There is a renaissance for British brand names in the luxury sector: foreign buyers, particularly those in Asia, are in a frenzy to buy all things British. The ‘Made in Britain’ logo is a sign of quality and UK provenance is a status symbol.
Rolls Royce is the jewel in the crown of the British manufacturing industry, and its name is now the adjective used to define pedigree and excellence. British craftsmanship provides the world with its most luxurious motor cars. Whisky is also a luxury item for China’s elite, and Diageo — home to some of the world’s premier branded beverages — says 42% of its business is in the faster growing markets of Latin America, Africa and Turkey as rising middle classes seek the more luxurious British brands.

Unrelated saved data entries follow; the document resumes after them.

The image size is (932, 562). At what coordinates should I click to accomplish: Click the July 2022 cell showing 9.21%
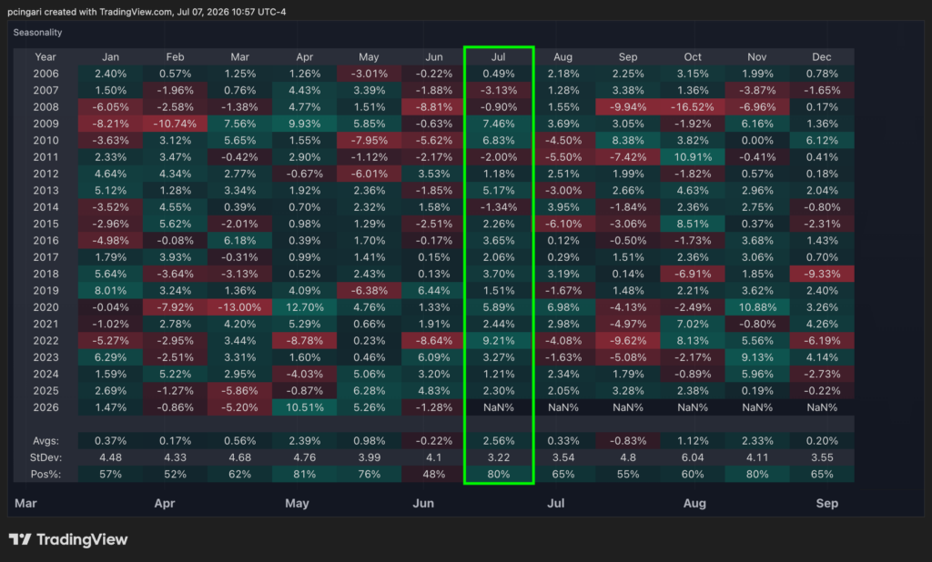498,340
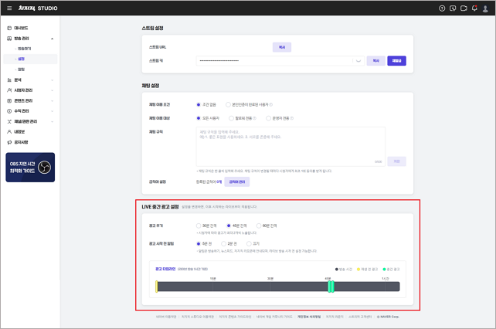
Task: Open the notifications bell icon
Action: [474, 8]
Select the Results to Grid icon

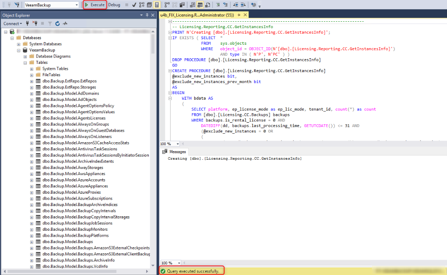point(200,5)
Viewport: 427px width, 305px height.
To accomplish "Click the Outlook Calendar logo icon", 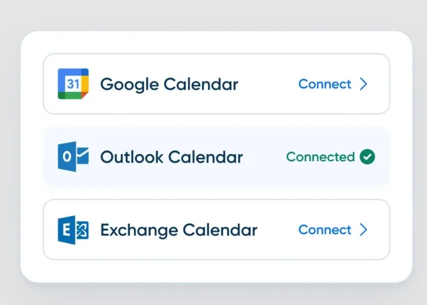I will (73, 156).
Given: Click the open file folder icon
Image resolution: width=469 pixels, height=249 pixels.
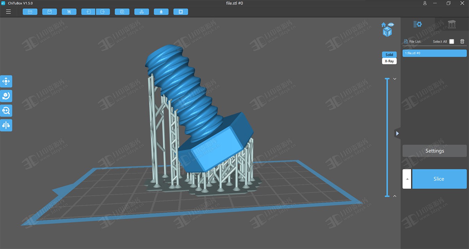Looking at the screenshot, I should click(x=30, y=12).
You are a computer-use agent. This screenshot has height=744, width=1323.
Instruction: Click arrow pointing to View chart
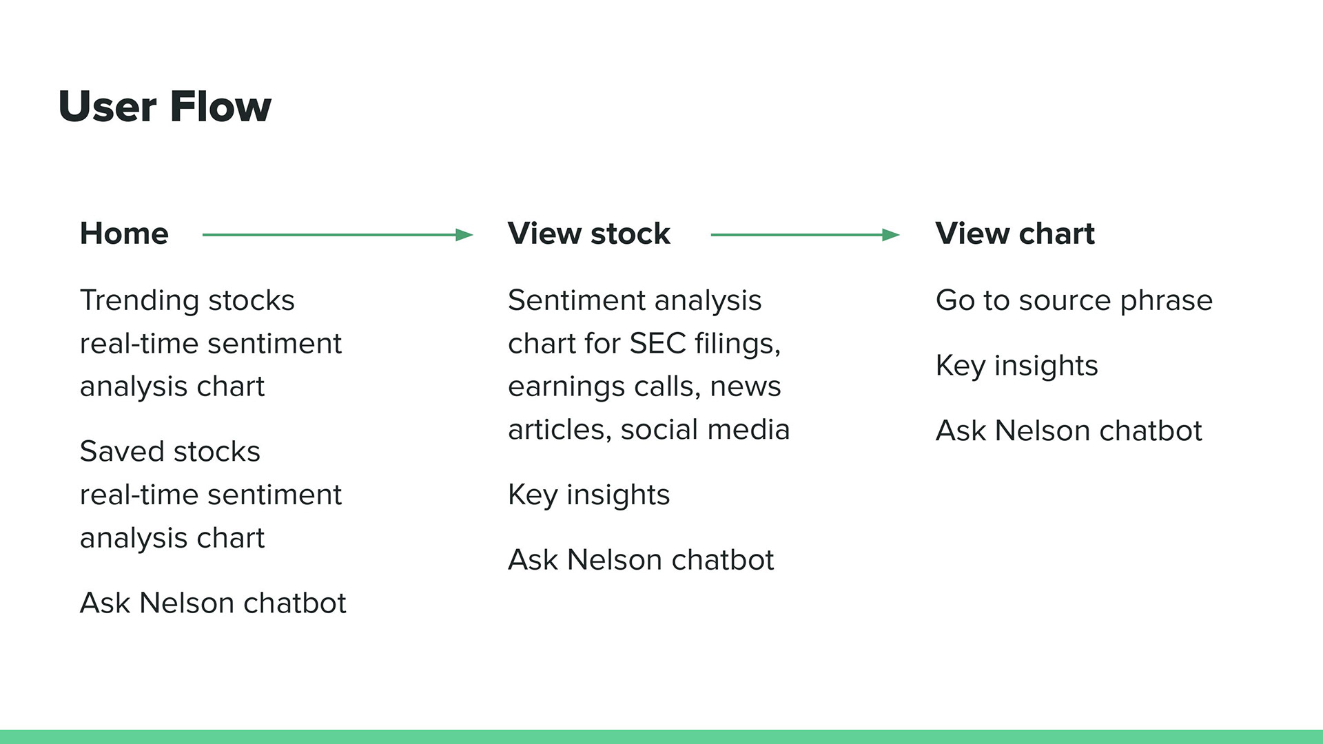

Recently, the UK has seen a seismic shift in UK consumer choice. 82% of consumers polled said they would prefer to buy British goods. The reasons remain unclear but could be a convergence of factors such as the Bangladesh factory disaster, which renewed ethical issues for foreign garment manufacturers; the horse-meat scandal that shone the light on complex and spurious food supply chains; and the Olympic Games, which changed the way British citizens look at their country, inspiring pride and legitimising patriotism.
If consumers increasingly select goods because of their origin, does it also follow that investors shop for shares by scrutinising and evaluating the extent that a company is championing the British economy?
Recognising the sea change in customer sentiment, the major retailers are in a race with each other to sign up British suppliers.
As the largest food retailer in the UK, Tesco (LSE: TSCO) is the biggest customer for British farmers. Sales of local and regional food at Tesco soared to over over £1 billion for 2011/12, and well over half of their customers are now buying more local food than they were five years ago. Tesco has over 4,000 product lines and 500 local suppliers, and has adopted the marketing tag line “Bringing food closer to home”. As well as supplying only British and Irish beef, it has promised to source all chicken from UK farms in 2014.
Morrisons‘ (LSE: MRW) commitment to British produce is more comprehensive, and is a result of its vertically integrated supply chain. In addition to being a retailer, it is one of Britain’s biggest food manufacturers, with over 20 food production and distribution sites around the UK. It owns its own farm, three abattoirs and, more impressively, it makes one quarter of all the food it sells.
As one of Britain’s biggest retailers of dairy products, Morrisons claims that all of its dairy produce is 100% British, recognising that British dairy farms have high welfare standards and are some of the most efficient in the EU.
Sainsbury’s (LSE: SBRY) has some catching up to do and promise that by 2020 it will double the amount of British food sold. It sources 100% British pork, chicken and lamb, and British or Irish fresh beef. Sainsbury’s also supports Britain’s arable and crop farmers by using British flour in their store-baked bread, and it is in its fifth year as the largest retailer of British apples and pears.